Reporting requirements won’t change much in FY 2020. However, beginning with the FY 2022 IRF Quality Reporting Program (QRP), IRFs will be required to provide certain standardized patient assessment data (SPADE) to CMS. The additional SPADE requirements are aimed at bringing IRFs up to speed with provisions of the 2014 IMPACT Act, a law that mandated more uniformity in reporting across postacute care (PAC) settings. In a fact sheet on the final rule, CMS writes that the addition of these SPADES "will improve coordination of care and enable communication."
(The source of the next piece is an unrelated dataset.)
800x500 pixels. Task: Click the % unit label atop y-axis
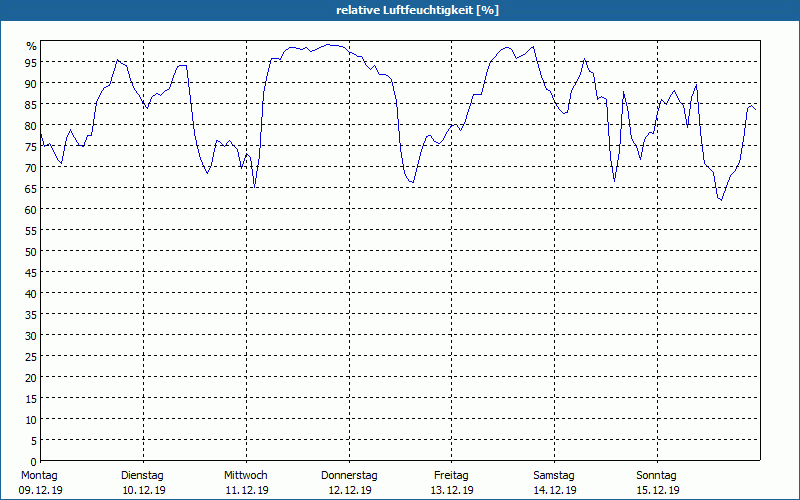point(32,46)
Specifically, CMS will adopt the SPADES on pain interference on sleep, therapy, and day-to-day activities, provisions being added in light of the opioid crisis. CMS is considering adding future SPADEs including dementia, bladder and bowel continence, care preferences, advance care directives and goals of care, caregiver status, veteran status, health disparities and risk factors, and sexual orientation. Also on CMS' radar: assessments related to opioid use, and frequency, exchange of electronic health data, and interoperability.

Beginning in FY 2022, IRFs will be required to report patient data on admissions and discharges dating back to October 1, 2020, in the following areas: cognitive function and mental status; special services, treatments, and interventions; medical conditions and comorbidity; impairment; and a new category—social determinants of health (SDOH). IRFs have been reporting on some components of these areas since 2018, mostly related to function, pressure wounds, and skin integrity.

To gather cognitive function and mental status data, IRFs will be now required to use the standardized items of Brief Interview for Mental Status (BIMS) and Confusion Assessment Method (CAM). APTA supported these in its comments but advised caution, expressing concerns that the assessments aren't sensitive enough to pick up mild-to-moderate cognitive impairments. The new SDOH would gather data on race, ethnicity, preferred language, interpreter services, health literacy, transportation, and social isolation—factors that CMS writes "[have] been shown to impact care use, cost, and outcomes for Medicare beneficiaries."

CMS also finalized 2 new process measures; one having to do with whether a provider receives a current reconciled medication list at discharge or transfer, and another relating to whether the patient, family, or caregiver receives a similar list upon discharge from a PAC setting.

Among other elements of the final rule:

CMS backs away from weighted motor score. While CMS had proposed to use a weighted motor score to assign patients to case mix groups, it finalized the use of an unweighted motor score starting in FY 2020 “to ease providers’ transition to the use of the quality indicator data items for payment purposes beginning on October 1, 2019.” APTA had expressed in its comments concern about moving to a weighted motor score, specifically about the de-emphasis on patient mobility and that the proposed motor score weight index may compromise access to physical therapy in the IRF setting.

The compliant IRF list is gone. CMS will stop publishing a list of IRFs that successfully met reporting requirements on its Inpatient Rehabilitation Facility Quality Reporting Program website.

Reporting for some baseline nursing facility residents will decrease. Specifications of the discharge-to-community PAC measure would be altered to exclude baseline nursing facility residents.

IRFs will make the call on who's considered a "rehabilitation physician." The final rule will loosen the definition of "rehabilitation physician," allowing individual IRFs to establish their own definitions.